(THE DATA)

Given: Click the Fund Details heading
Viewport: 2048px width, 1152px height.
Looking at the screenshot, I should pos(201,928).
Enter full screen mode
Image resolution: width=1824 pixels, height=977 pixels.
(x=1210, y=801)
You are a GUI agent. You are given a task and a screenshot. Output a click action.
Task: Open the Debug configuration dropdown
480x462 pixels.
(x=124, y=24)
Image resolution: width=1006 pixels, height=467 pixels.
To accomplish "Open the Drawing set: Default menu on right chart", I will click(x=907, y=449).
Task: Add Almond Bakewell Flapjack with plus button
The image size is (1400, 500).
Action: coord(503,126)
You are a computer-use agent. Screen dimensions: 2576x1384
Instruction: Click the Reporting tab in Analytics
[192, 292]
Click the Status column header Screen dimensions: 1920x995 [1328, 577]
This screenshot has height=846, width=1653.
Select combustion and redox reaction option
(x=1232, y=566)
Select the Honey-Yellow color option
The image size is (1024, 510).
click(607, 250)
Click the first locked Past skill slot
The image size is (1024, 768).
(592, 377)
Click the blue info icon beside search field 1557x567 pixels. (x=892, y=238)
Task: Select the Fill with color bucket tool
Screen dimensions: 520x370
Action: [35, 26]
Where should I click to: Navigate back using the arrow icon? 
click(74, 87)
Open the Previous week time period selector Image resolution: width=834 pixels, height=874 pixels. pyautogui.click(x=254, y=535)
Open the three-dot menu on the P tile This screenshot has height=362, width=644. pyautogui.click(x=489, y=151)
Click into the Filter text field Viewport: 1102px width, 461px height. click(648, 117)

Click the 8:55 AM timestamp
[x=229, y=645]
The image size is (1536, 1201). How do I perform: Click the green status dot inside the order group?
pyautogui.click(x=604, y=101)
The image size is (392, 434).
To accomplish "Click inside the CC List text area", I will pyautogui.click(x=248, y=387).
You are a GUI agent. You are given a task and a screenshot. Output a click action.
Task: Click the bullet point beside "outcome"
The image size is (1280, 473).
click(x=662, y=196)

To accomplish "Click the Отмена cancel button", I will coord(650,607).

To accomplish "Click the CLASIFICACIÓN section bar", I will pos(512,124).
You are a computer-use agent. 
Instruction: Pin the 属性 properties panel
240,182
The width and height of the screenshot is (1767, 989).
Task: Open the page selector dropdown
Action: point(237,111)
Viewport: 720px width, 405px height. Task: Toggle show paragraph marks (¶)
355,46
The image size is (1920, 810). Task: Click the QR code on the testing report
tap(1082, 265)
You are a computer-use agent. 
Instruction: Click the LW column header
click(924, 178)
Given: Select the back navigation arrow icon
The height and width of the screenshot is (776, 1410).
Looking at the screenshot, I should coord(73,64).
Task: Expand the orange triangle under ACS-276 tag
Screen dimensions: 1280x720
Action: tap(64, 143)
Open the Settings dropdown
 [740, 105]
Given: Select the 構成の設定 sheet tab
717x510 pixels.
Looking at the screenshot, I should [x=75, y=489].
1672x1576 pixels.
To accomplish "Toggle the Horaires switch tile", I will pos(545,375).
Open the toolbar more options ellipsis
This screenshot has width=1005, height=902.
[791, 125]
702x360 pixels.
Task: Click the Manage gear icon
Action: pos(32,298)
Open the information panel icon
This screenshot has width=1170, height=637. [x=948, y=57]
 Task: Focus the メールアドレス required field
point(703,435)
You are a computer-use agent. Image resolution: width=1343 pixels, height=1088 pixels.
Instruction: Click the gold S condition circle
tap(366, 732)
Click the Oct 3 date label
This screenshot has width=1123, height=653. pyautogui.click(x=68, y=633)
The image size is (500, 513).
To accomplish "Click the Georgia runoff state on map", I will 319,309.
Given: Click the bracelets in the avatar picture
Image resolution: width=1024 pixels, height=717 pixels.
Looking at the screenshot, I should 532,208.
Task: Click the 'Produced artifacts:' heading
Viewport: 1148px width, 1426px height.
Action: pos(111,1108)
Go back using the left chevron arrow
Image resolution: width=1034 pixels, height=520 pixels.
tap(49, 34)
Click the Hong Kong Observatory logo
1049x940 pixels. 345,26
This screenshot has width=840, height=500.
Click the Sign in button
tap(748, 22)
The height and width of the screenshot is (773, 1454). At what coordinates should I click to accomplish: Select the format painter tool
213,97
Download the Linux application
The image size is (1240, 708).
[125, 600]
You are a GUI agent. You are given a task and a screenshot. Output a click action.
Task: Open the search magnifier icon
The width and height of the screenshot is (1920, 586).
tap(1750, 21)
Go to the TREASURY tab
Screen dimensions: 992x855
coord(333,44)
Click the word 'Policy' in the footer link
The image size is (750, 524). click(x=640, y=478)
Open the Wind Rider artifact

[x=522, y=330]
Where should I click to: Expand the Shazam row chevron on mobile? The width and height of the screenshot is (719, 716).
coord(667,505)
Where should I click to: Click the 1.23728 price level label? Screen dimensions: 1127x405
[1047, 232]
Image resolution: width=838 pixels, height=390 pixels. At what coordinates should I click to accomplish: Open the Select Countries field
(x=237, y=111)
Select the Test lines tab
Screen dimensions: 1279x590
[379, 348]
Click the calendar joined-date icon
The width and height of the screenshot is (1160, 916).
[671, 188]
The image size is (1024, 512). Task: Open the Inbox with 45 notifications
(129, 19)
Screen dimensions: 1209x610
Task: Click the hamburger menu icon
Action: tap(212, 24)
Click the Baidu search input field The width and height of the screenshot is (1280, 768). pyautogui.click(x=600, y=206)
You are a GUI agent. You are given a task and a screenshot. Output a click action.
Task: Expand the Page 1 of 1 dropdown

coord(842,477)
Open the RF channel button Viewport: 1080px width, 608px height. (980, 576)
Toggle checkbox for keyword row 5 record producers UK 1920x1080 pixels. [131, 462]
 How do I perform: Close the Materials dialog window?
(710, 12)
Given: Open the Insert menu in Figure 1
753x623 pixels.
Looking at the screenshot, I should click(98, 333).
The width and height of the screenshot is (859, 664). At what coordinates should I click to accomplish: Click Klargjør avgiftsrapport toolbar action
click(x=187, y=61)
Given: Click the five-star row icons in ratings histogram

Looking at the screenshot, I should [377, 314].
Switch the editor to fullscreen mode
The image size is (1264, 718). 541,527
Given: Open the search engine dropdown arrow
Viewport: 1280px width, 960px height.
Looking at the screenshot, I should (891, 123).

(End THE DATA)

=== WHAT THE TASK ASKS ===
Set down exactly the lines of the material above from the one with "How do I perform: Close" through the end. Include both ends and nothing else.

=== EXPECTED OUTPUT ===
 How do I perform: Close the Materials dialog window?
(710, 12)
Given: Open the Insert menu in Figure 1
753x623 pixels.
Looking at the screenshot, I should click(98, 333).
The width and height of the screenshot is (859, 664). At what coordinates should I click to accomplish: Click Klargjør avgiftsrapport toolbar action
click(x=187, y=61)
Given: Click the five-star row icons in ratings histogram

Looking at the screenshot, I should [377, 314].
Switch the editor to fullscreen mode
The image size is (1264, 718). 541,527
Given: Open the search engine dropdown arrow
Viewport: 1280px width, 960px height.
Looking at the screenshot, I should (891, 123).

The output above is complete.